Leasing von gebrauchten E-Autos noch unbeliebt
Apropos Gebrauchtwagen: Hohe Nachlässe auf dem Neuwagenmarkt haben Auswirkungen auf den Gebrauchtwagenmarkt. „Je näher ein Neufahrzeug vom Wert an den Gebrauchten herankommt, desto eher lässt der Wert für diesen nach, was dem Markt nachhaltig schaden kann.“
Um Gebrauchte länger im Zugriffsbereich der Hersteller zu halten, versuchen sich diese im Verleasen der Altwagen – bislang aber nur mit mäßigem Erfolg. Das Problem: „Beim Gebraucht-Leasing funktioniert der Business Case noch nicht, weil die Leasingrate mindestens 30 Prozent unter der des Neuwagens liegen müsste. Das geht sich aber mit den Restwerten nicht aus“, sagt Weiss.
Händler lehnen Ankauf von gebrauchten E-Autos oft ab
Und die schlechten Nachrichten reißen nicht ab. Laut einer Umfrage von Vogel Research aus Würzburg nehmen mehr als zwei Drittel der Autohändler keine gebrauchten E-Autos mehr in Zahlung. „Wenn der Händler am Gebrauchtwagen was verdienen will, muss er eine verlängerte Standzeit und größeren Beratungsaufwand einkalkulieren. Somit bleibt ihm nur, den Wagen günstig einzukaufen oder den Ankauf abzulehnen“, sagt Weiss. Oft stehen sich gebrauchte E-Fahrzeuge hunderte Tage lang die Reifen im Autohandel platt. Dem DAT-Experten zufolge sind viele Händler daher bereit, gebrauchte E-Autos mit höheren Nachlässen zu verkaufen, um sie wieder loszuwerden.
Staatliche Umweltprämien für E-Autos könnten Kosten wieder steigen lassen
Staatliche Umweltprämien zur Förderung des Neuwagenabsatzes lehnt Weiss aber ab. „Mit Förderungen lässt sich der Markt nicht nachhaltig ankurbeln.“ Es schade mehr, als dass es helfe. „So fördern Umweltprämien zwar den Hochlauf der Elektromobilität, haben aber negative Effekte auf die Restwerte. Gehen diese runter, steigen die Leasingraten, was wiederum Auswirkungen auf den Neufahrzeugabsatz hat.“
DAT fordert transparente Ladetarife
Der DAT-Marktbeobachter sieht den Schlüssel zur Förderung der E-Mobilität nicht im Fahrzeug selbst, sondern in der Energieversorgung. Undurchsichtige Tarife der öffentlichen Ladeinfrastruktur erschwerten bislang die Attraktivität von E-Autos auf längeren Strecken. „Der Kunde muss es einfach haben, Kabel einstecken, wissen, dass es 25 Cent kostet, Punkt“, mahnt Weiss. Dafür wäre seiner Meinung nach eine Strompreisdeckelung notwendig. Ob sich diese aber mit der neuen Bundesregierung umsetzen lässt, ist ungewiss.
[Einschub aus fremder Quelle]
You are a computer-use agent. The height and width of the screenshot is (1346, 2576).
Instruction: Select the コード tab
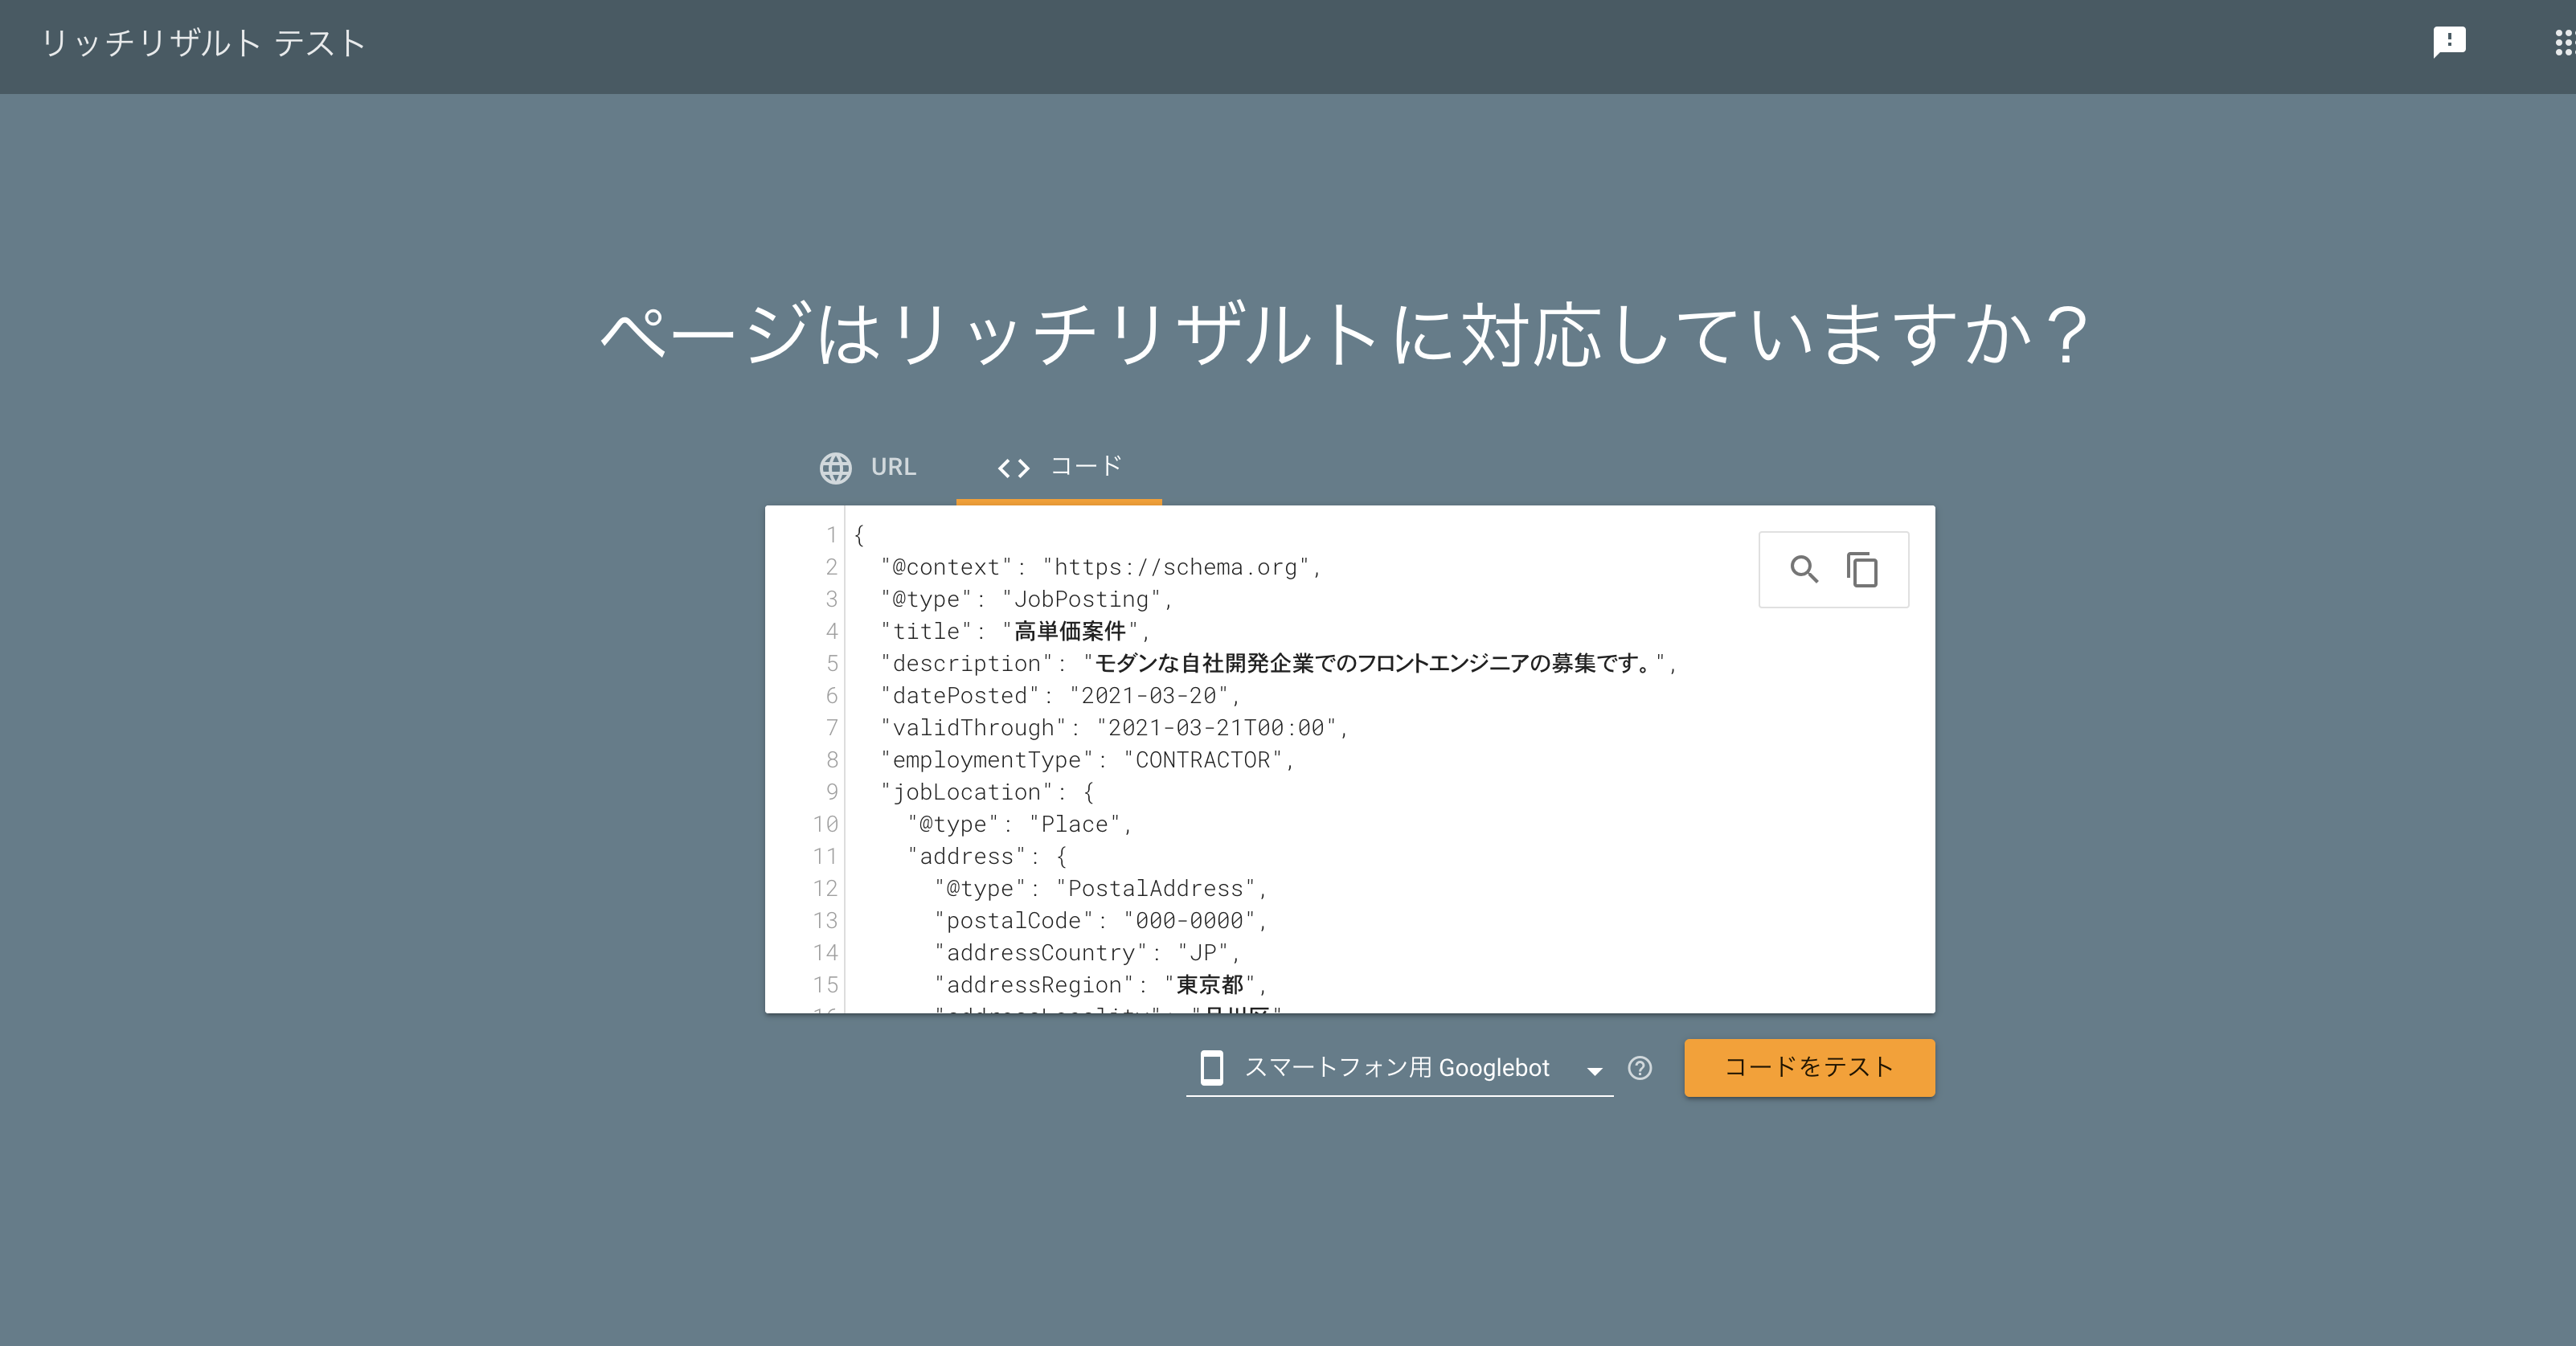(x=1084, y=465)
Neuwagen-Leasing wirtschaftlich attraktiver als Kauf
Fazit: Wer absehbar sorgenfrei E-Auto fahren will, für den führt am Neuwagen-Leasing derzeit kaum ein Weg vorbei. Eigentum hat dagegen seinen Preis: Hoher Wertverlust, eine schnelle technische Überalterung und ein schwieriger Wiederverkauf machen den Kauf eines neuen oder gebrauchten Elektroautos unattraktiv.
Wolfgang Sievernich
hat seine Meinung zum Leasing während der Recherche geändert –
denn Eigentum kann auch teuer werden.